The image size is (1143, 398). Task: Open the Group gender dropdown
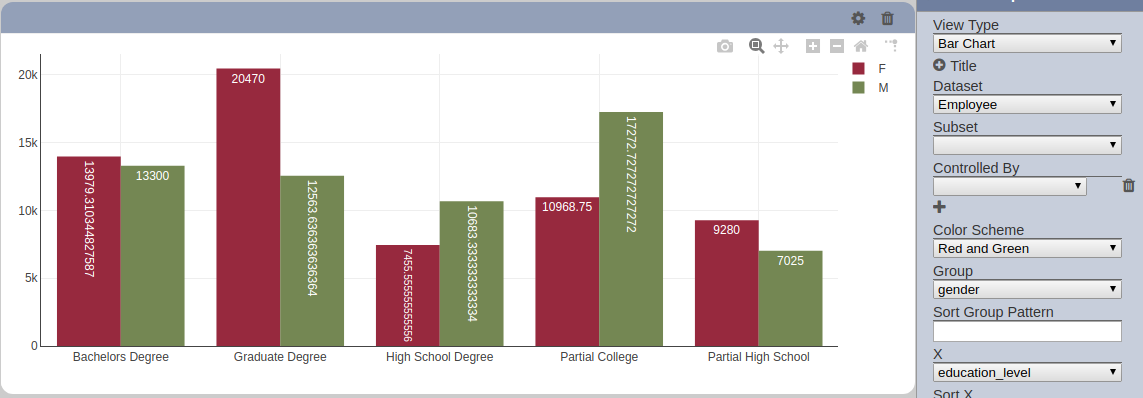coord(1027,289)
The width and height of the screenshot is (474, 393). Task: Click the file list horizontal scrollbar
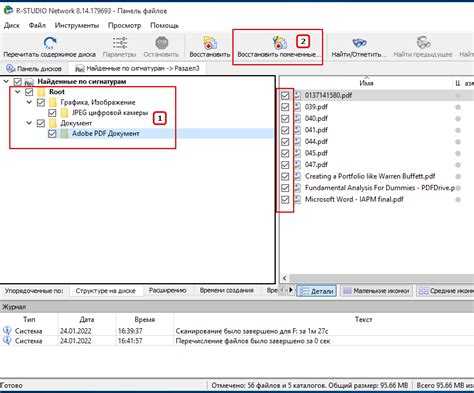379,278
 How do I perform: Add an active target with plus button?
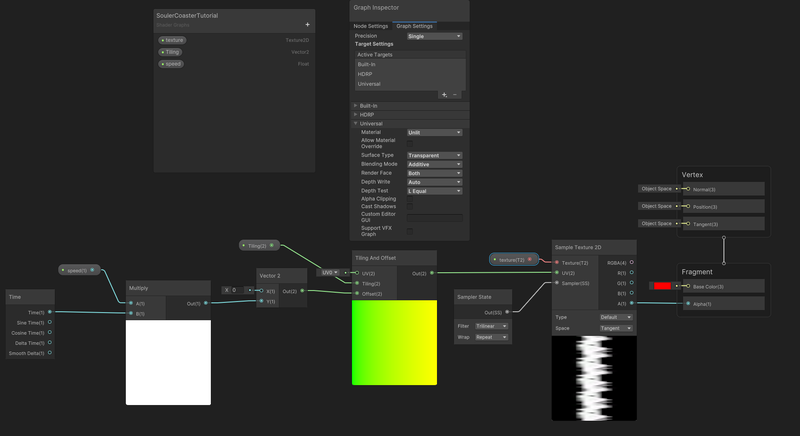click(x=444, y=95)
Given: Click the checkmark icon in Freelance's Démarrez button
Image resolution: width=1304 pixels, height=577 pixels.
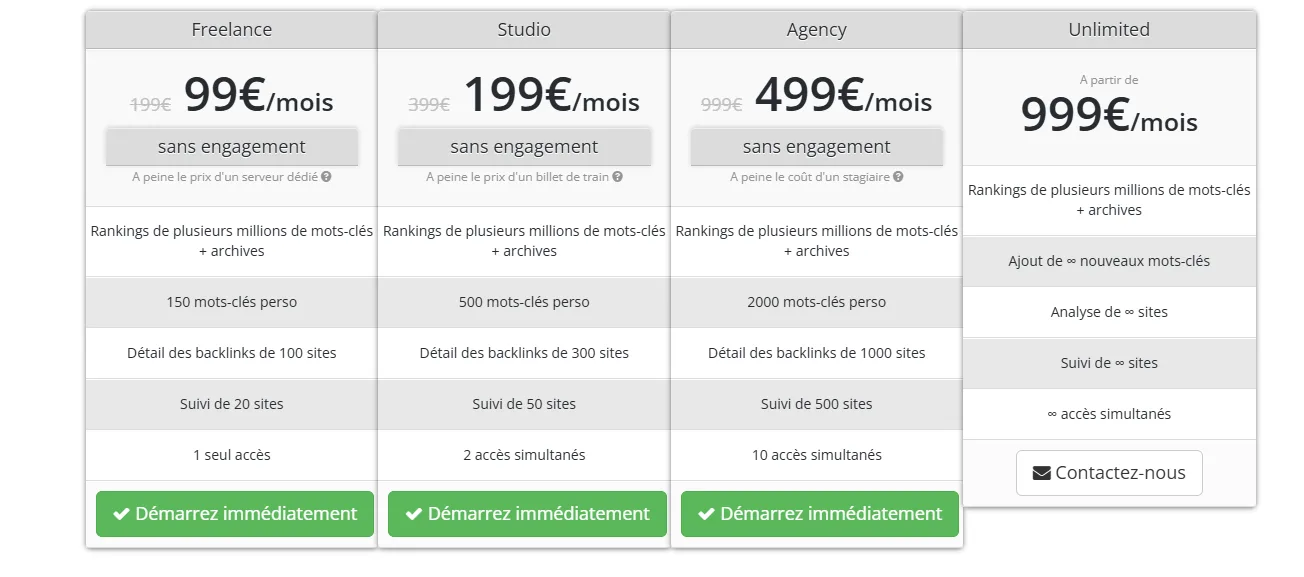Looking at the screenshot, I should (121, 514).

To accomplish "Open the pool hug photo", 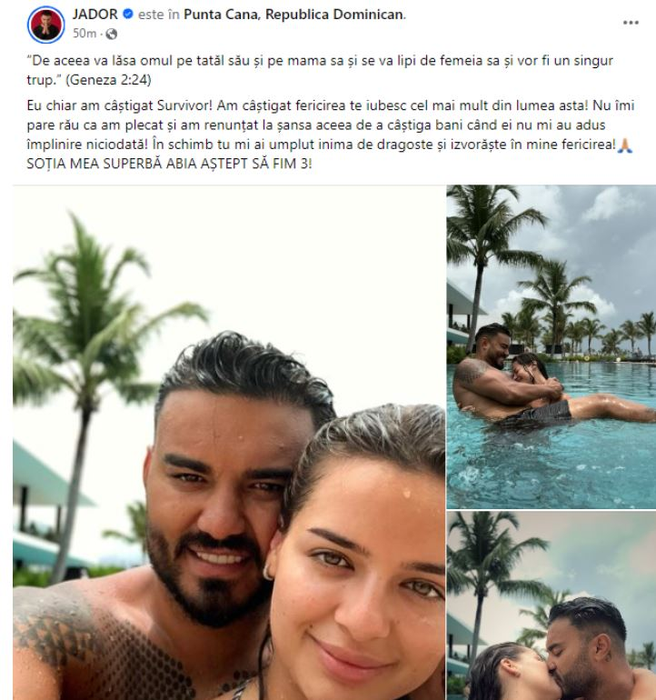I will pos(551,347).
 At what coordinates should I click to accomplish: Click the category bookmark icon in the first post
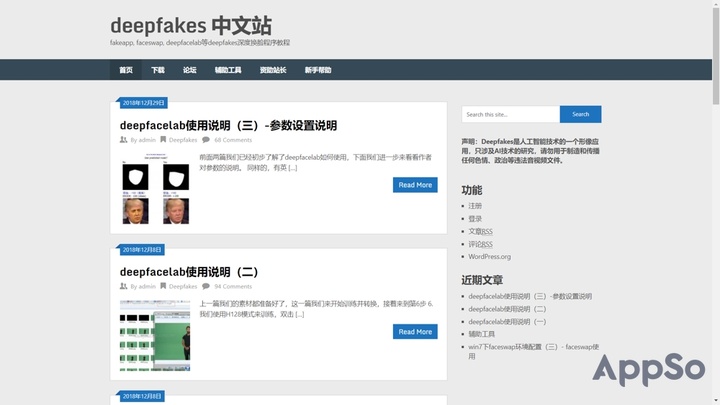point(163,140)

^^^^^^^^^^^^^^^^

Exercise: I would like an exact copy of the lines from the one holding "At what coordinates" through the last line of the entries above, with the pictures left out.

Answer to the problem:
 At what coordinates should I click to accomplish: Click the category bookmark icon in the first post
point(163,140)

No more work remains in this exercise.